A new state law (HB 2342) in Hawaii gives residents the ability to freeze their credit files for free. The new law also applies to children under the age of 16. (To learn more about freezing your child's credit, see Should I Freeze My Child's Credit?)
What's a credit freeze and why should I use one? If you're the victim of identity theft or your personal information was stolen in a data breach, placing a freeze on your credit file with each of the three major credit reporting bureaus—Equifax, Experian, and TransUnion—is normally the best way to prevent a thief from opening up new accounts in your name.
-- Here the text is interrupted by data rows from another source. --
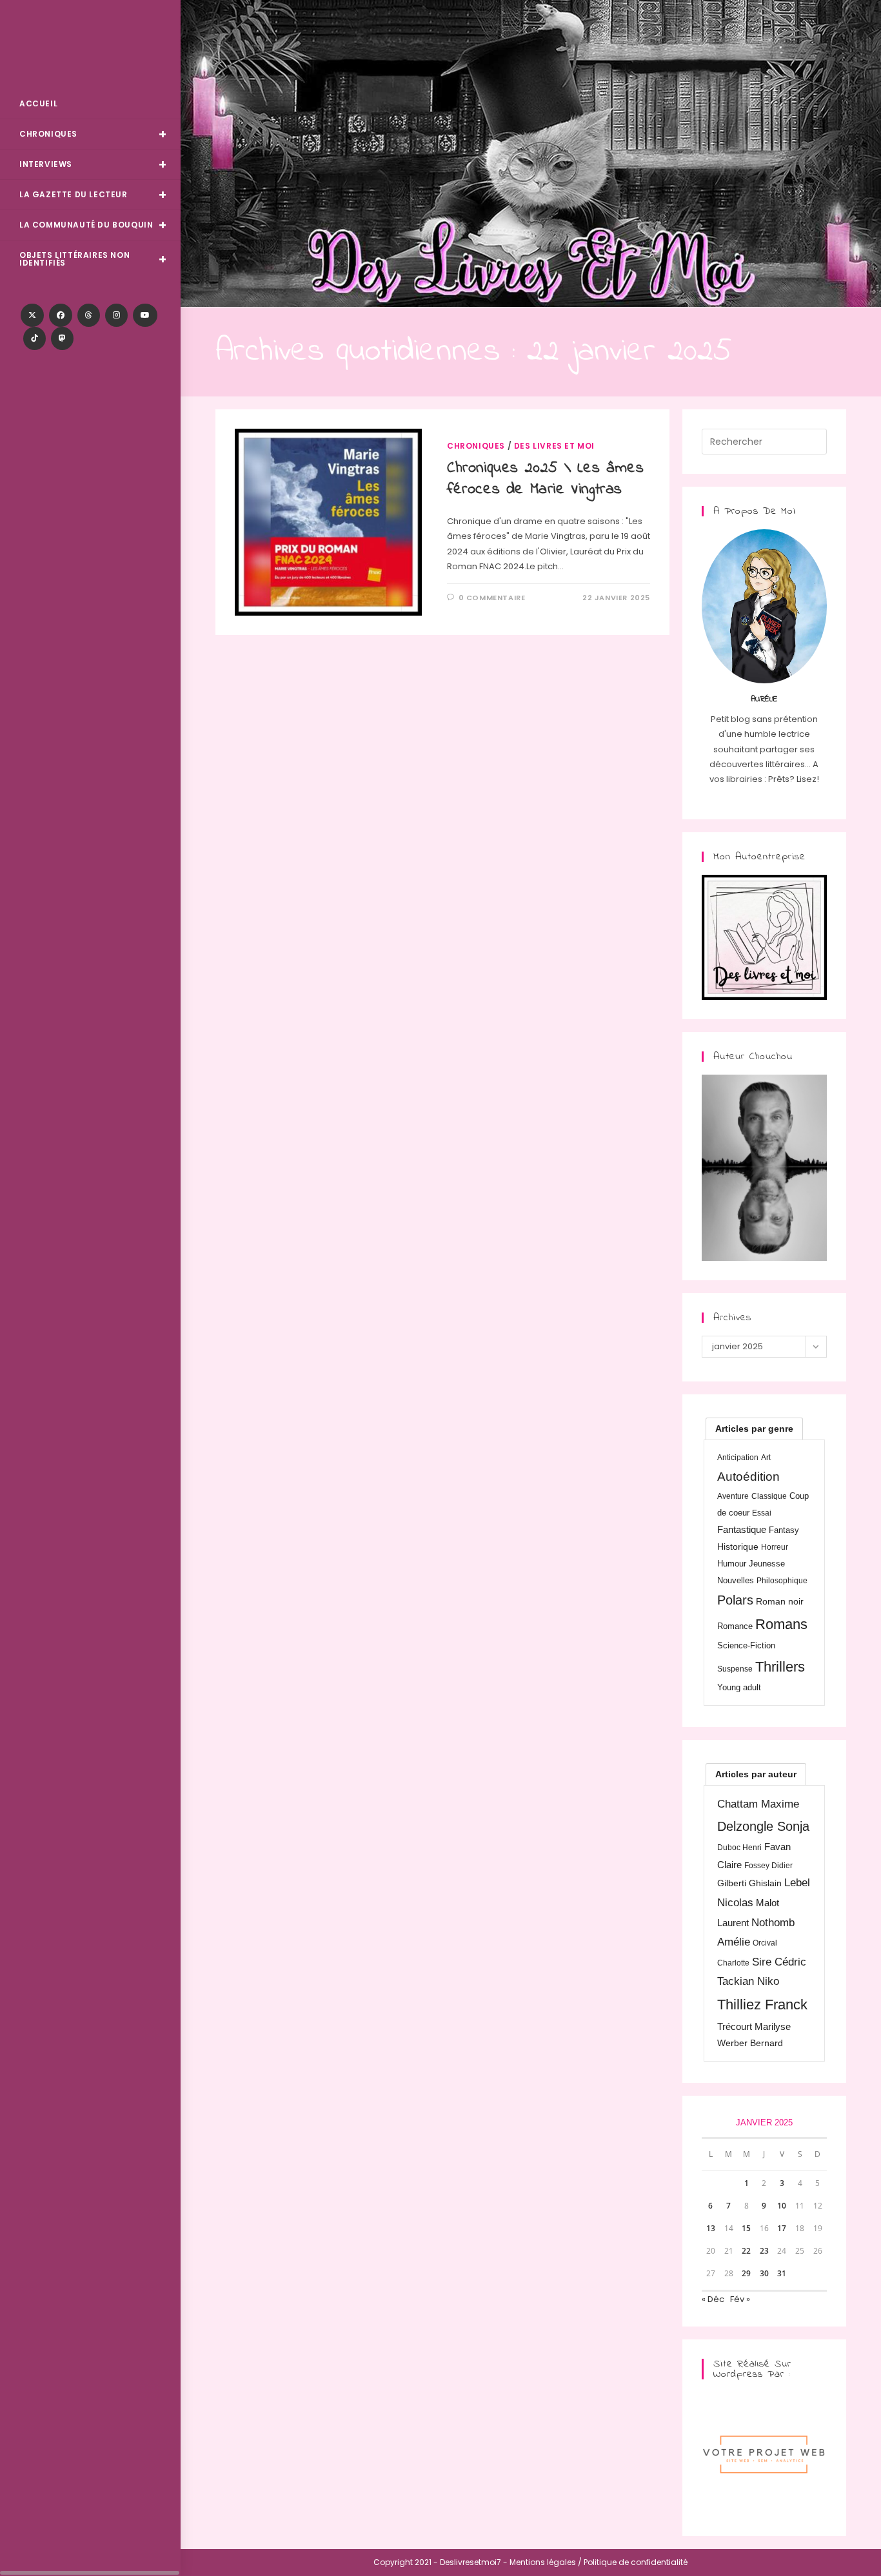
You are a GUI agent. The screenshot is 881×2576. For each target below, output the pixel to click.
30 (764, 2273)
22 (746, 2250)
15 (746, 2228)
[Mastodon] (62, 338)
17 (781, 2228)
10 (781, 2205)
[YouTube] (145, 315)
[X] (32, 315)
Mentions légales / (546, 2562)
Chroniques (476, 445)
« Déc (713, 2299)
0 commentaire (492, 597)
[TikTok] (34, 338)
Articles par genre (754, 1428)
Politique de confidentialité (636, 2562)
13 (710, 2228)
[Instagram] (116, 315)
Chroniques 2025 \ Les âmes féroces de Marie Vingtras (545, 479)
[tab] (754, 1428)
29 (746, 2273)
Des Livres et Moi (90, 46)
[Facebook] (60, 315)
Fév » (740, 2299)
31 (781, 2273)
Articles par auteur (756, 1774)
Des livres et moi (554, 445)
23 (764, 2250)
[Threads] (88, 315)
Once you put a freeze on your file, anyone who attempts to pull your credit report will get a message that the file is frozen rather than seeing your credit information. Because most creditors review a person's credit report before giving a new loan or opening a new credit account, a freeze will stop an identity thief from getting credit in your name because it can't view the report. (To get a checklist of the recovery steps you should take if your identity has been stolen, see Stolen Identity? Take These Recovery Steps.)
How much did it previously cost to freeze, lift, or unfreeze a credit file? State laws often require people to pay a fee of between $2 and $10 each time they place, temporarily lift, or remove a credit freeze. In Hawaii, consumer reporting agencies used to be able to charge most people $5 each time they froze, lifted, or unfroze their credit reports. Now, however, it's free under Hawaii law.
Coming soon: Federal law will make credit freezes free for everybody. Under a new federal law, credit freezes will be free for everyone—no matter what state you live in—as of September 21, 2018.